INFORMATION SUPPLIED |

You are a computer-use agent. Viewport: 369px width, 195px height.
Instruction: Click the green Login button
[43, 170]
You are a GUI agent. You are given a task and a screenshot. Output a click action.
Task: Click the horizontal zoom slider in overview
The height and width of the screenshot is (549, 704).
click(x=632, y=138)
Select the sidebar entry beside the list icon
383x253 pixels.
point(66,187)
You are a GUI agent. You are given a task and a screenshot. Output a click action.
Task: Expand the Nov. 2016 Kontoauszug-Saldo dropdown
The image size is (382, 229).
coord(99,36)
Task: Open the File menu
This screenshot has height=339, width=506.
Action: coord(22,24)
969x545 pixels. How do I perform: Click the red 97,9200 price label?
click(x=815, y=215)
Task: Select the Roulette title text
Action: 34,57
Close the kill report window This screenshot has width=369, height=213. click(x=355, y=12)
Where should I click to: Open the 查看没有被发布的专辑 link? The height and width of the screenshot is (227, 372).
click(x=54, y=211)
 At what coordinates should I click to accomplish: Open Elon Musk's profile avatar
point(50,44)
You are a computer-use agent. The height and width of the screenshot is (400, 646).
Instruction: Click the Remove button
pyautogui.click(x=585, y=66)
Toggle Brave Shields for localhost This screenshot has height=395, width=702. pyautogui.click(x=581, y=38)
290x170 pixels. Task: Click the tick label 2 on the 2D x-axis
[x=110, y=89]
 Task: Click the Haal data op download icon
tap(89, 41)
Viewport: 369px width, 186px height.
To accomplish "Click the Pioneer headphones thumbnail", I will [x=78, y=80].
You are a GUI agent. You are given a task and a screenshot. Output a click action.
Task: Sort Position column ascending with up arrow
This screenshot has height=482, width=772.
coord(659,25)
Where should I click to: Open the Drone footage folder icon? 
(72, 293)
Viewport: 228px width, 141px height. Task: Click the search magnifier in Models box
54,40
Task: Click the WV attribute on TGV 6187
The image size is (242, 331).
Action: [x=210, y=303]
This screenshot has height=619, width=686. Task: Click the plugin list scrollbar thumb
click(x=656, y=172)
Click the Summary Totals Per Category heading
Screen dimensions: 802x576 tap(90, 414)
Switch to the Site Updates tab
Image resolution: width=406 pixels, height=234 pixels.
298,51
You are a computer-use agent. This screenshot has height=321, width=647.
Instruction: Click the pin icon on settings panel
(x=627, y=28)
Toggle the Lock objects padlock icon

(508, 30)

EXERCISE BRIEF | Verbatim and in full, return the listing above.

EXERCISE ANSWER |
You are a computer-use agent. Viewport: 369px width, 195px height.
Instruction: Click the green Login button
[43, 170]
You are a GUI agent. You are given a task and a screenshot. Output a click action.
Task: Click the horizontal zoom slider in overview
The height and width of the screenshot is (549, 704).
click(x=632, y=138)
Select the sidebar entry beside the list icon
383x253 pixels.
point(66,187)
You are a GUI agent. You are given a task and a screenshot. Output a click action.
Task: Expand the Nov. 2016 Kontoauszug-Saldo dropdown
The image size is (382, 229).
coord(99,36)
Task: Open the File menu
This screenshot has height=339, width=506.
Action: coord(22,24)
969x545 pixels. How do I perform: Click the red 97,9200 price label?
click(x=815, y=215)
Task: Select the Roulette title text
Action: 34,57
Close the kill report window This screenshot has width=369, height=213. click(x=355, y=12)
Where should I click to: Open the 查看没有被发布的专辑 link? The height and width of the screenshot is (227, 372).
click(x=54, y=211)
 At what coordinates should I click to accomplish: Open Elon Musk's profile avatar
point(50,44)
You are a computer-use agent. The height and width of the screenshot is (400, 646).
Instruction: Click the Remove button
pyautogui.click(x=585, y=66)
Toggle Brave Shields for localhost This screenshot has height=395, width=702. pyautogui.click(x=581, y=38)
290x170 pixels. Task: Click the tick label 2 on the 2D x-axis
[x=110, y=89]
 Task: Click the Haal data op download icon
tap(89, 41)
Viewport: 369px width, 186px height.
To accomplish "Click the Pioneer headphones thumbnail", I will [x=78, y=80].
You are a GUI agent. You are given a task and a screenshot. Output a click action.
Task: Sort Position column ascending with up arrow
This screenshot has height=482, width=772.
coord(659,25)
Where should I click to: Open the Drone footage folder icon? 
(72, 293)
Viewport: 228px width, 141px height. Task: Click the search magnifier in Models box
54,40
Task: Click the WV attribute on TGV 6187
The image size is (242, 331).
Action: [x=210, y=303]
This screenshot has height=619, width=686. Task: Click the plugin list scrollbar thumb
click(x=656, y=172)
Click the Summary Totals Per Category heading
Screen dimensions: 802x576 tap(90, 414)
Switch to the Site Updates tab
Image resolution: width=406 pixels, height=234 pixels.
298,51
You are a computer-use agent. This screenshot has height=321, width=647.
Instruction: Click the pin icon on settings panel
(x=627, y=28)
Toggle the Lock objects padlock icon

(508, 30)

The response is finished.